§ **WORK TASK**
From the line that contains "Enviar um comentário (132, 1175)" to the final line of the entries, return every line exactly and leave out all others.

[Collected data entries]
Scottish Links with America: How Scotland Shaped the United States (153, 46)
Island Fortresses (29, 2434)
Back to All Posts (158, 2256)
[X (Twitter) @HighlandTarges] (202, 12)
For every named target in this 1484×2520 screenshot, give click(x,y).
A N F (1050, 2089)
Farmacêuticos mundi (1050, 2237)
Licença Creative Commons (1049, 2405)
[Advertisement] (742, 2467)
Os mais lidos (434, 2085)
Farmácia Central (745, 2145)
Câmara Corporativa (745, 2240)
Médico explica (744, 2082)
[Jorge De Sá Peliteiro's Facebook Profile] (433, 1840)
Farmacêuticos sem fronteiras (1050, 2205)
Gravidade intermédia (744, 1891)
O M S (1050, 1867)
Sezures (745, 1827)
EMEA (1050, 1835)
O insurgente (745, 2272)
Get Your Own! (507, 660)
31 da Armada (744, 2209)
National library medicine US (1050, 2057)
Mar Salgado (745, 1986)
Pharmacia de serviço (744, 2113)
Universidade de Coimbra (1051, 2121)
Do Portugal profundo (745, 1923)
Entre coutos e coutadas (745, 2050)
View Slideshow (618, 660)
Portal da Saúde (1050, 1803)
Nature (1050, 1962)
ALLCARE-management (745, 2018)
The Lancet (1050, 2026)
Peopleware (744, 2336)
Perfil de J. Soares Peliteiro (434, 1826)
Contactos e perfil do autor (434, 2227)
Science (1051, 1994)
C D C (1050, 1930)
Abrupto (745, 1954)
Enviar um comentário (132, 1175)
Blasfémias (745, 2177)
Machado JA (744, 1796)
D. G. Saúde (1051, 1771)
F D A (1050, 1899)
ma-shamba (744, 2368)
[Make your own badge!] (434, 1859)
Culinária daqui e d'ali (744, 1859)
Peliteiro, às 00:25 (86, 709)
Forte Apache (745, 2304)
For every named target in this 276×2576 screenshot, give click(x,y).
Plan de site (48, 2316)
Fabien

§ **FINAL ANSWER**
Enviar um comentário (132, 1175)
Blasfémias (745, 2177)
Machado JA (744, 1796)
D. G. Saúde (1051, 1771)
F D A (1050, 1899)
ma-shamba (744, 2368)
[Make your own badge!] (434, 1859)
Culinária daqui e d'ali (744, 1859)
Peliteiro, às 00:25 (86, 709)
Forte Apache (745, 2304)
For every named target in this 276×2576 screenshot, give click(x,y).
Plan de site (48, 2316)
Fabien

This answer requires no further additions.